**DESCRIPTION OF THE TASK**: Copy exactly. Include the line containing "Task: Click the DPT mascot avatar logo", every line after it, and the last line below, but no pictures.

DATA FOR THIS EXERCISE section start

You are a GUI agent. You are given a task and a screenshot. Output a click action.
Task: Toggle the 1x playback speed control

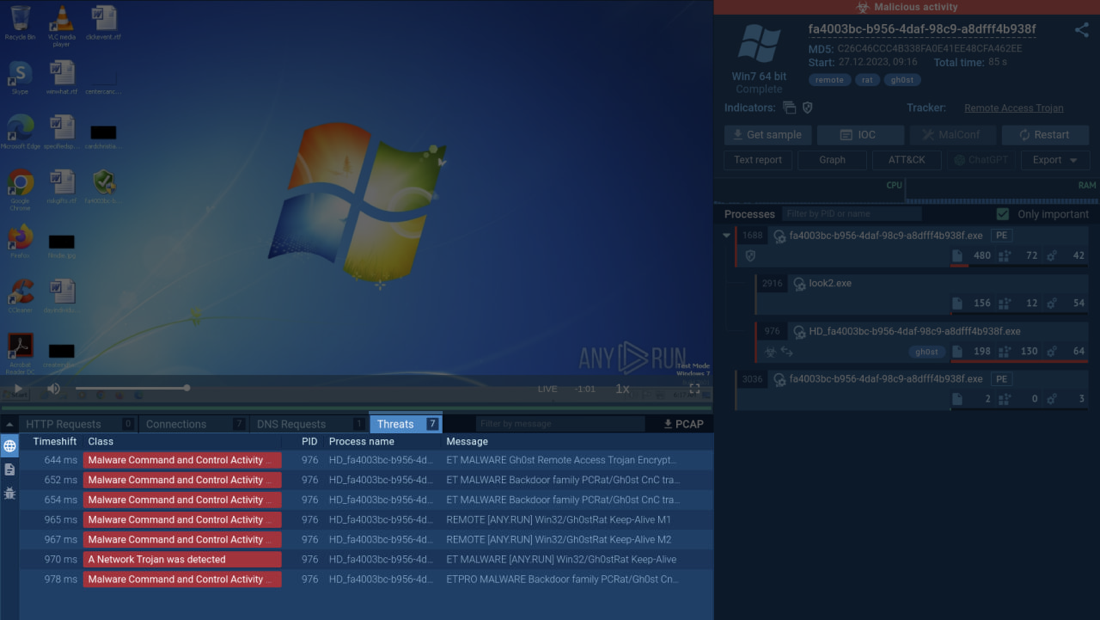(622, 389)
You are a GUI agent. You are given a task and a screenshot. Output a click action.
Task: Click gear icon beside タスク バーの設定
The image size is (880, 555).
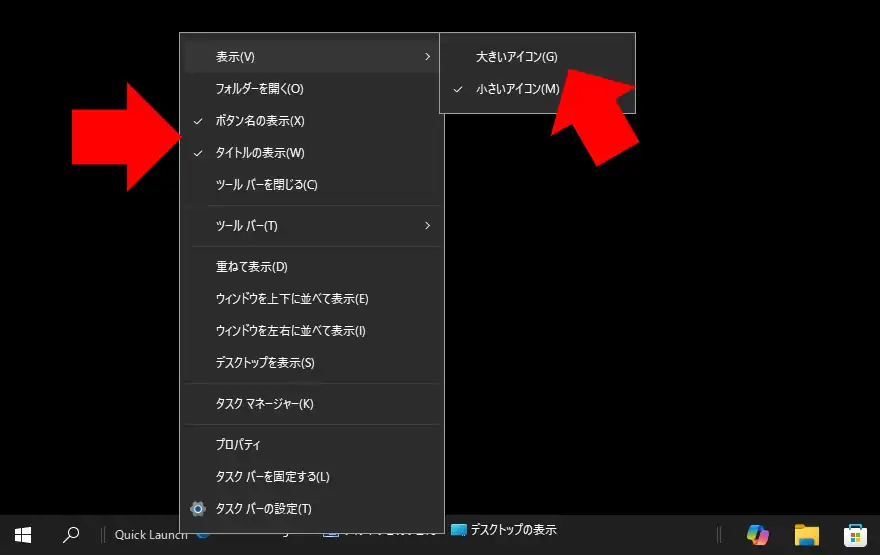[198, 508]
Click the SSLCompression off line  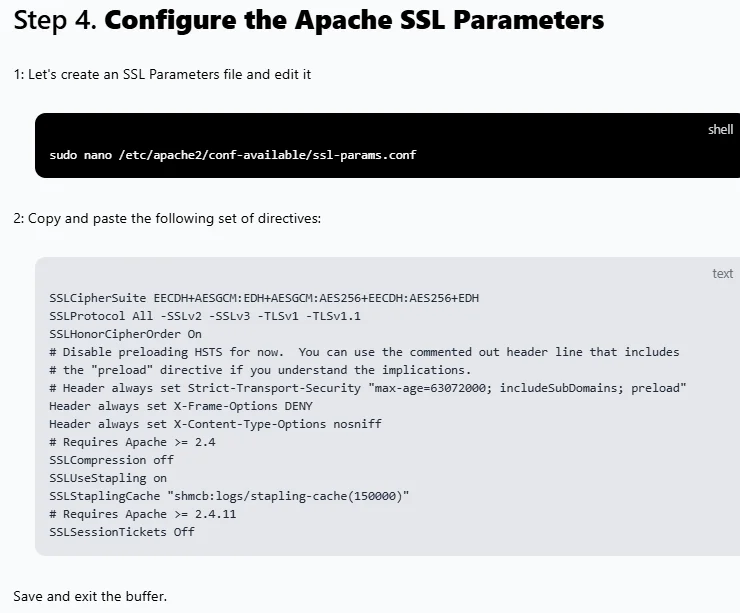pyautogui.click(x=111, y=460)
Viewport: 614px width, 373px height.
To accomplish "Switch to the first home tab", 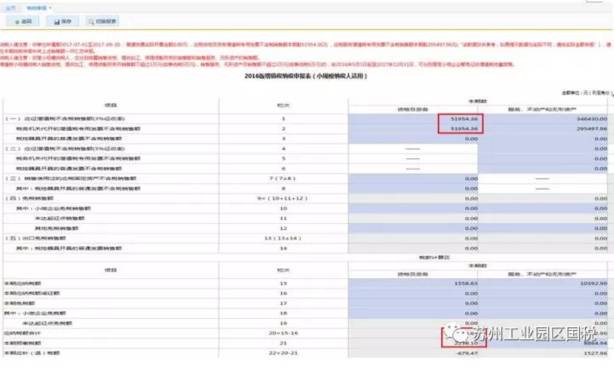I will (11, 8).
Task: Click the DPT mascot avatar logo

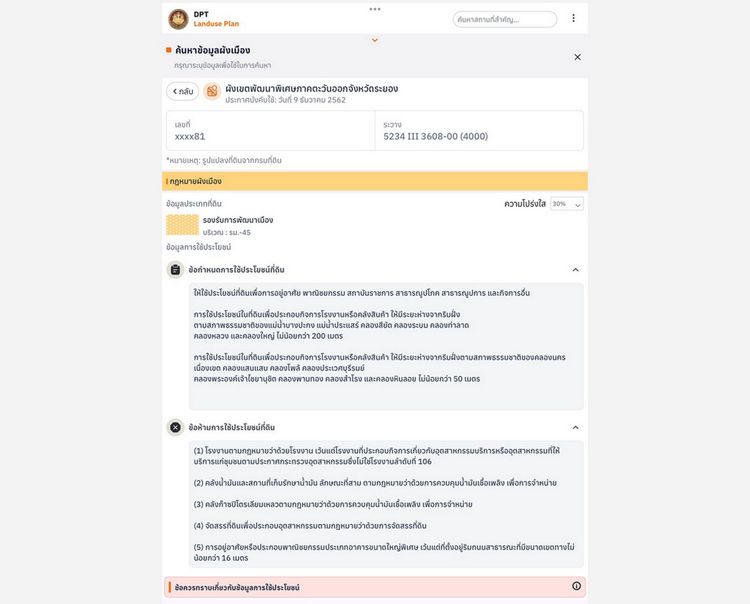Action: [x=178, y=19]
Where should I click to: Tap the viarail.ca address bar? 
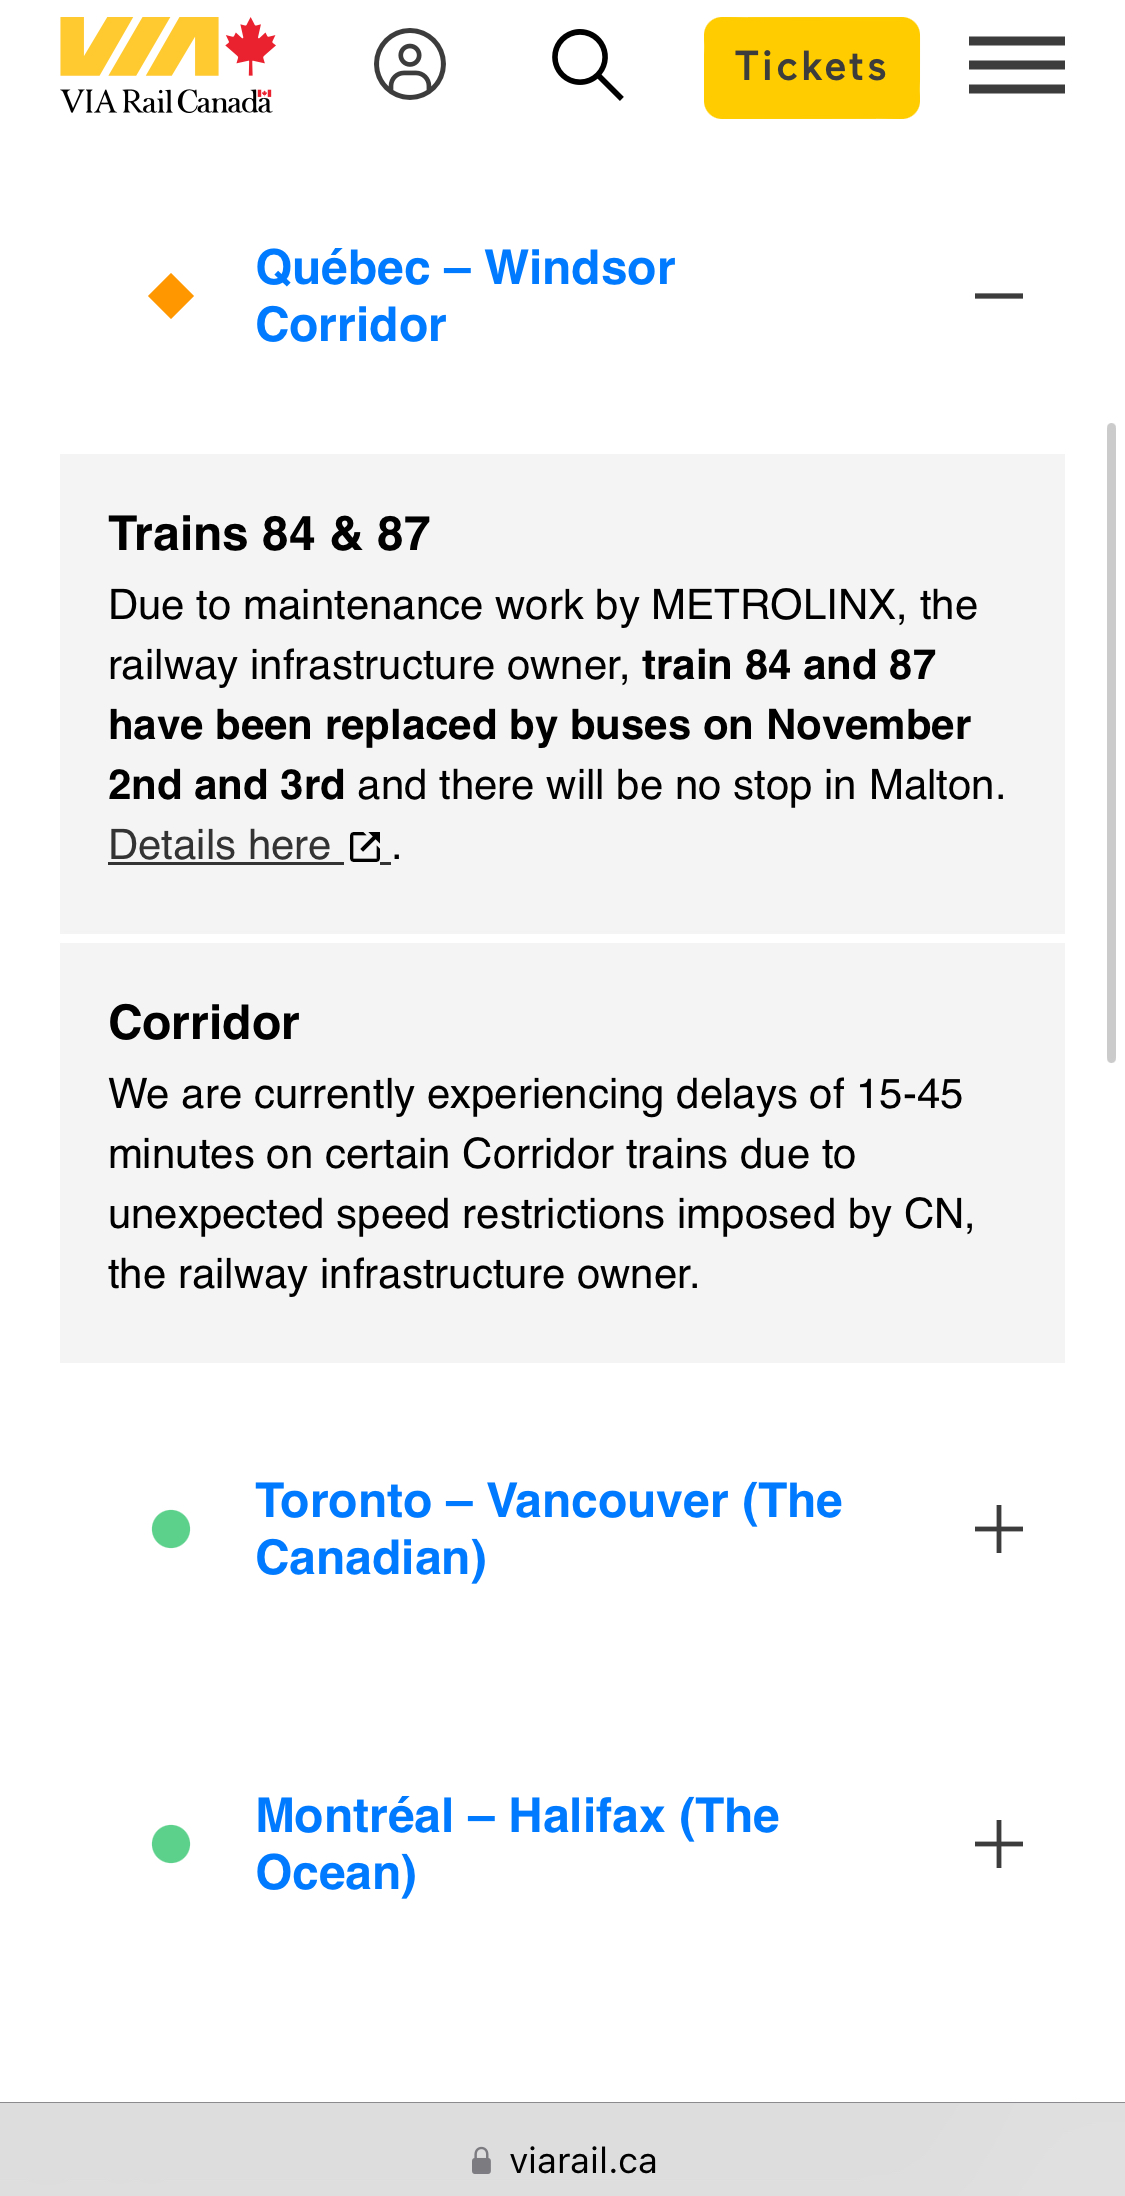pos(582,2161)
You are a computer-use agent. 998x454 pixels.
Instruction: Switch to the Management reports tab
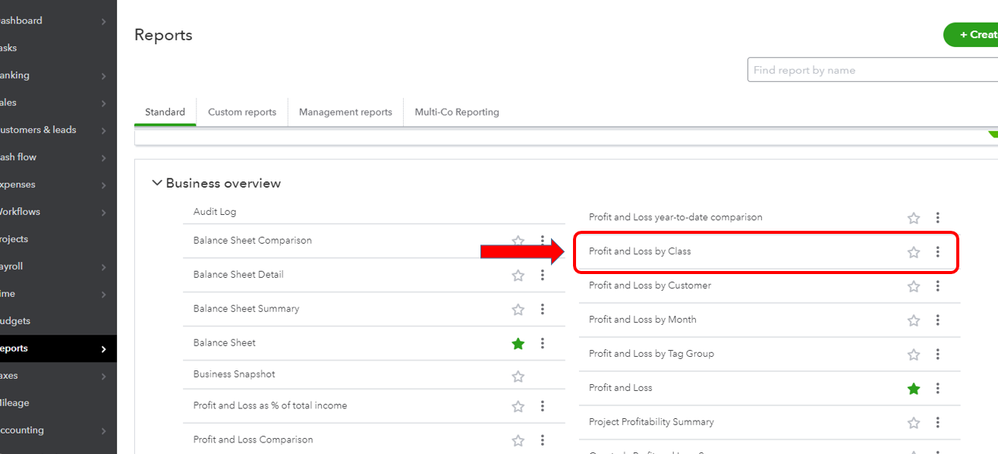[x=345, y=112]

DATA FOR THIS EXERCISE section end

**RESULT OF THIS EXERCISE**:
Task: Click the DPT mascot avatar logo

Action: [x=178, y=19]
Where should I click to: Tap the viarail.ca address bar? 
pos(582,2161)
You are a computer-use agent. 998x454 pixels.
Instruction: Switch to the Management reports tab
[x=345, y=112]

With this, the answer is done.